While the REPEAT option can definitely improve performance of some CAS actions, it will definitely increase the overall size impact of the CAS table since you will get n copies of the table where n is the number of worker nodes. So if you had 10 worker nodes, a repeated table would take up 10 times as much space. This impact would be on disk in the form of CAS Disk Cache as well as memory when the CAS table is in use.

7. Indexes

I mention CAS indexes for completeness because they definitely increase the size of the table. However, the size impact of indexes is quite small and is a minor consideration considering the positive impact they have on performance. In general you can expect a size increase of 5% or less for unique indexes and 1% to 3% for non-unique indexes depending on cardinality. For more on CAS indexes, check out this post.

8. Compression

Compression, of course, is another consideration when designing/sizing CAS tables.  The CAS implementation is very similar to the LASR implementation and our initial tests indicate you should expect a similar performance impact. View the latest info on compression in CAS and what to expect if you choose that route.

9. Auto-Partitioning and Auto-Replication

While not technically part of the table sizing process, CAS data architects should be aware of the way CAS creates temporary data structures to optimize CAS actions. Particularly, when performing BY-Group operations, joins, and certain analytical actions, CAS will temporarily replicate the table in one of two ways.
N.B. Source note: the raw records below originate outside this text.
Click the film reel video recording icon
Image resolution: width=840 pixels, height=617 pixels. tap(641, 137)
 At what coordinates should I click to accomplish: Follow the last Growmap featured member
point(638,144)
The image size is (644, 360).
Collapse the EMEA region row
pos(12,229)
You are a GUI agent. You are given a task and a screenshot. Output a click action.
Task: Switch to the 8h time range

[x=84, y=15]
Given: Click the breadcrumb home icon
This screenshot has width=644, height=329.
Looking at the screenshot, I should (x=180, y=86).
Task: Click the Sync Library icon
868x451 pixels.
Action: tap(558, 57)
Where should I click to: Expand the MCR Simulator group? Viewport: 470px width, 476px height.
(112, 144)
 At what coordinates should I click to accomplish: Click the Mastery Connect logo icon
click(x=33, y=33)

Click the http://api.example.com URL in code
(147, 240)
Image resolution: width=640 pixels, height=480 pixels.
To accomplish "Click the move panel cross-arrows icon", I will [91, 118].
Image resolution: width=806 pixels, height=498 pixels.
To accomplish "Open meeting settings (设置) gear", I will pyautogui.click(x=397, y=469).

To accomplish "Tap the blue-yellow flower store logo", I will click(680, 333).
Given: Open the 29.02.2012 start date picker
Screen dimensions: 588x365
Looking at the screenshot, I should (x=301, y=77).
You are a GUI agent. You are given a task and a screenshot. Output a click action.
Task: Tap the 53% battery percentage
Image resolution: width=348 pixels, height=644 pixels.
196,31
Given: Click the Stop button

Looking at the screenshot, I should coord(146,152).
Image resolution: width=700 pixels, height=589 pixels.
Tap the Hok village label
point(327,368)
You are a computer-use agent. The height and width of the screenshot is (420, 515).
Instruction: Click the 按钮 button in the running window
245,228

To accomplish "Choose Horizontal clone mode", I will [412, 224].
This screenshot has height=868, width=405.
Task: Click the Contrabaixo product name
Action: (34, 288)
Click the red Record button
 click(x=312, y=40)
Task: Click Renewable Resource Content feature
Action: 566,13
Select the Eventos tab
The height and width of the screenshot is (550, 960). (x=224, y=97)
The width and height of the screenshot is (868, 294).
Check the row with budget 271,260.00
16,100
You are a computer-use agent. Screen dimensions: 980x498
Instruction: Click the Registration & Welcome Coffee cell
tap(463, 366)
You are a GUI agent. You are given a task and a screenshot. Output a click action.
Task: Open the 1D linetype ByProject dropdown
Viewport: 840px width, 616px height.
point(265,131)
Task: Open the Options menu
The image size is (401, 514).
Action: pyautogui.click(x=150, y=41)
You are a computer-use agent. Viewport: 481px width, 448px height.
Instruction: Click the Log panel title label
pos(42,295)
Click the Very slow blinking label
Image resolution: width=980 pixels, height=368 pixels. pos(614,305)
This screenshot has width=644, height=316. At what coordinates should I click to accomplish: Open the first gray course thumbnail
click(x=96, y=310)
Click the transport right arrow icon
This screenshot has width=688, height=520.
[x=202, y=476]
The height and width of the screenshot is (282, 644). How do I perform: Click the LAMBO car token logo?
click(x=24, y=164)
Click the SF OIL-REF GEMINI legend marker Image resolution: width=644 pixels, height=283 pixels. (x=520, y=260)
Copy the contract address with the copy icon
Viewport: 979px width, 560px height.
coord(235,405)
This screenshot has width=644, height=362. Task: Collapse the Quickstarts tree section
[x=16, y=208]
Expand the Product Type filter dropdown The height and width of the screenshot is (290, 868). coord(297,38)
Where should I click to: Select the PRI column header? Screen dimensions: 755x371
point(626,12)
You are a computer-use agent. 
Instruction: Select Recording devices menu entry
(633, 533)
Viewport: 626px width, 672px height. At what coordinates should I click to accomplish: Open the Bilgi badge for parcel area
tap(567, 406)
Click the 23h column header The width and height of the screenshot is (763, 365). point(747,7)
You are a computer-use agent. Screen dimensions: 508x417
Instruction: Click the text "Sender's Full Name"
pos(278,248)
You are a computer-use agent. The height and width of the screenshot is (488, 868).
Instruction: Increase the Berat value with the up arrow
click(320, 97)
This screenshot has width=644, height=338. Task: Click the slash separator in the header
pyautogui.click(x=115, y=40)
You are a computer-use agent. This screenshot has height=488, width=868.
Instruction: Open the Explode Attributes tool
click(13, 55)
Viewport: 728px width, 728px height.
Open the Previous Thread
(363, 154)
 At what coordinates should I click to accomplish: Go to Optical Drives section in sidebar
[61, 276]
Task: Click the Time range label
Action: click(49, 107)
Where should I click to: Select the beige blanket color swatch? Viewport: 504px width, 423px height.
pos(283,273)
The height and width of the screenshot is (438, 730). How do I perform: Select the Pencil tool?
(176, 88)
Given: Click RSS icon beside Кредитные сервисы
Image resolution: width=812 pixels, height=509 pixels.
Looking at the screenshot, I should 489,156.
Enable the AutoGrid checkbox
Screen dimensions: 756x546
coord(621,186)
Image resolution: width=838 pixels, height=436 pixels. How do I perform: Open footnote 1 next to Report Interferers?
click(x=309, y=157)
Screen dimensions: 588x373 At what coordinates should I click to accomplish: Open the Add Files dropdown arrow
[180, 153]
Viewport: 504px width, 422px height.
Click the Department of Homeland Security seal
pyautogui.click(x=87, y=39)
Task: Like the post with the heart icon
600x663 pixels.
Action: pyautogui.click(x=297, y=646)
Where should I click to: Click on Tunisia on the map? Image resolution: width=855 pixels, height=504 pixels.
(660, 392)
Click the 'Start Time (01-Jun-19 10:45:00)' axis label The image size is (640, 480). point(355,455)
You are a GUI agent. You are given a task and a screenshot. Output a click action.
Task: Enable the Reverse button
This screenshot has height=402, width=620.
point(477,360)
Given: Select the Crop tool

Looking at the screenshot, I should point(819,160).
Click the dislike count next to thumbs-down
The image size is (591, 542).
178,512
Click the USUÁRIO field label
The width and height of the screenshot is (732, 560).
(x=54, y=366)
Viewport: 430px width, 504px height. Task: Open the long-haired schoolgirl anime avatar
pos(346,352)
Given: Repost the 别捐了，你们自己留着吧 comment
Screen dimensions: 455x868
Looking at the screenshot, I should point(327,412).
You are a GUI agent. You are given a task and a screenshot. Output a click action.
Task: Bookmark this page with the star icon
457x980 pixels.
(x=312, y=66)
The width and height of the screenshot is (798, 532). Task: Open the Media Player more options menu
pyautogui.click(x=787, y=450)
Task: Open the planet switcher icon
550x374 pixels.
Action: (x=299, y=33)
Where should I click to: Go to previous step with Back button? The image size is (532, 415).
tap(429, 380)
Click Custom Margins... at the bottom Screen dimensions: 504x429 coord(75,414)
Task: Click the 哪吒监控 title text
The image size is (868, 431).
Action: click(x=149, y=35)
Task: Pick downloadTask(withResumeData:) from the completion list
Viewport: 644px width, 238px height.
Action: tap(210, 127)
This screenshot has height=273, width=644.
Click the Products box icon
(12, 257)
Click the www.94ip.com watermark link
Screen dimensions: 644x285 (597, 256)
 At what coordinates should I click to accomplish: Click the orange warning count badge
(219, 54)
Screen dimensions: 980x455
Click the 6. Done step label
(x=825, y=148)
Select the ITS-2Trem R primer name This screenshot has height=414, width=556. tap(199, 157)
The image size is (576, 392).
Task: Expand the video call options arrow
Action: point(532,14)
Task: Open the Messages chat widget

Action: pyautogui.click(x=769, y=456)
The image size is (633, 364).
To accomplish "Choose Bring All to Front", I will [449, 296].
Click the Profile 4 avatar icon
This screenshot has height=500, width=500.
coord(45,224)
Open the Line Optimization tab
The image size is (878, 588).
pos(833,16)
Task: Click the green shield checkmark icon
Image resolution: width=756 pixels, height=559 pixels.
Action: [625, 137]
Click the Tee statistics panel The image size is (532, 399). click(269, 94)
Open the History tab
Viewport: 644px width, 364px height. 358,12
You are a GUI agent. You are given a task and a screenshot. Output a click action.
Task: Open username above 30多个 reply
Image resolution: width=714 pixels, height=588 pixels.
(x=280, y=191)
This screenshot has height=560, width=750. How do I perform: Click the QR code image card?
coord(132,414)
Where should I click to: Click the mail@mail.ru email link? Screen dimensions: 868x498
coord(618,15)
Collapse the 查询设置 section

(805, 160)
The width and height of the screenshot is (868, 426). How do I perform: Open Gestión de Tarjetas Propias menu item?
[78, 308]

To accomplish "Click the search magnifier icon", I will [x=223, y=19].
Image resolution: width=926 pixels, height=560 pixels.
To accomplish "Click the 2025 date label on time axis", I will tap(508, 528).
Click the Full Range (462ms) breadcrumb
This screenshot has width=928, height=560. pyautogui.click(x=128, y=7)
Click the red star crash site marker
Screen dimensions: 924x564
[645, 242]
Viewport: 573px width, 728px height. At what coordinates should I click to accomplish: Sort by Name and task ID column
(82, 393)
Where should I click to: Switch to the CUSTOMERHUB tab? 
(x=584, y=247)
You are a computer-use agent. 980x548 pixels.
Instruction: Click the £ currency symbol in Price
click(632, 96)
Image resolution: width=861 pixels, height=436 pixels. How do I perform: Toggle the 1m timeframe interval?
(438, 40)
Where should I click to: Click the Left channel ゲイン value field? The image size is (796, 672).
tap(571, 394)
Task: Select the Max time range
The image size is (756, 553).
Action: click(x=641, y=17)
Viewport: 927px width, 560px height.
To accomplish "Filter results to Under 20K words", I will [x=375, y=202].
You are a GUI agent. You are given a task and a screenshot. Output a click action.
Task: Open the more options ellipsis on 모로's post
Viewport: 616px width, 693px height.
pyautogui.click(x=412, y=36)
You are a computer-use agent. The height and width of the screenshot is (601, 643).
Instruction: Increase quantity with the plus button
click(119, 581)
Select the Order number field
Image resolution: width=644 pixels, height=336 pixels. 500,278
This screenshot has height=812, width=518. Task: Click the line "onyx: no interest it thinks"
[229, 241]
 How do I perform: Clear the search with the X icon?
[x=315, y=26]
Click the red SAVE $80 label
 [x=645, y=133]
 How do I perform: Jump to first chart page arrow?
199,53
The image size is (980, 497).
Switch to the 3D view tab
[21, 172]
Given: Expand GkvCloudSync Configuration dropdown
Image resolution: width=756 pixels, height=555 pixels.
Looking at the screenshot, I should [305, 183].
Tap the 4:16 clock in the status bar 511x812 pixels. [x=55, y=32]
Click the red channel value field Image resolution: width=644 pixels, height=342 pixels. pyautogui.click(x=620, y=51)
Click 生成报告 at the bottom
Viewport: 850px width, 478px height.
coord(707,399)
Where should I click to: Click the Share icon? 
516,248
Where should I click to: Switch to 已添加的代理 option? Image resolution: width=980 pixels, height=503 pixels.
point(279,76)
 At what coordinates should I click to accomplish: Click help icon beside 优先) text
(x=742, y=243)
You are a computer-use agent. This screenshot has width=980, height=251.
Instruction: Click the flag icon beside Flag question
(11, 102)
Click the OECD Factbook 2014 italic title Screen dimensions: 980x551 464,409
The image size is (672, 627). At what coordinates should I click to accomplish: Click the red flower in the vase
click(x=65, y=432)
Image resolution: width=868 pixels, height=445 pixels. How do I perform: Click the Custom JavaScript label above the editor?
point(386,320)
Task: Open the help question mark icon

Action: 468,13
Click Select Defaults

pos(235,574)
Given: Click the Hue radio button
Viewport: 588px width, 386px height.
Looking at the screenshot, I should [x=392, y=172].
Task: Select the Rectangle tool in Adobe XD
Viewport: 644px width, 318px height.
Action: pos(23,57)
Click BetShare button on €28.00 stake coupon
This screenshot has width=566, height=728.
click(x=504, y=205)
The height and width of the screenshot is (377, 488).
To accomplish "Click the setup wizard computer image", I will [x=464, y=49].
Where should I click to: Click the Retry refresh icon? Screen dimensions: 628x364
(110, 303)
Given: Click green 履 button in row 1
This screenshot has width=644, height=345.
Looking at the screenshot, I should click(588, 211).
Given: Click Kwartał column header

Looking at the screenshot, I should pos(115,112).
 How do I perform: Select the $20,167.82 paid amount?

Depending on the situation, CAS may "auto-partition" the table or "auto-replicate" it. In auto-partitioning, CAS copies and re-organizes the CAS table according to the BY-Groups required. In auto-replication, CAS distributes full copies of the table to every CAS worker node (like a temporary REPEAT). 

Data Movement for CAS Action Optimization

So, while you might save space not replicating (REPEAT-ing) your CAS table up front, it could be needlessly replicated over and over again anyway to satisfy optimization algorithms. Similarly, you should consider partitioning your CAS table upon load to avoid partitioned copies of it being created to satisfy end-user requests from VA and the like.

10. Interactions Among Sizing Considerations

Finally, please note that the above considerations do not exist independent of each other. If a CAS table grows due to memory alignment, that growth will also further impact failover redundancy (COPIES), optimization redundancy (REPEAT), etc.. Conversely, increasing a character field's length from 3 bytes to 6 bytes to account for transcoding will have no net effect on sizing due to 8 byte memory alignment. So make sure to consider the complete picture when sizing.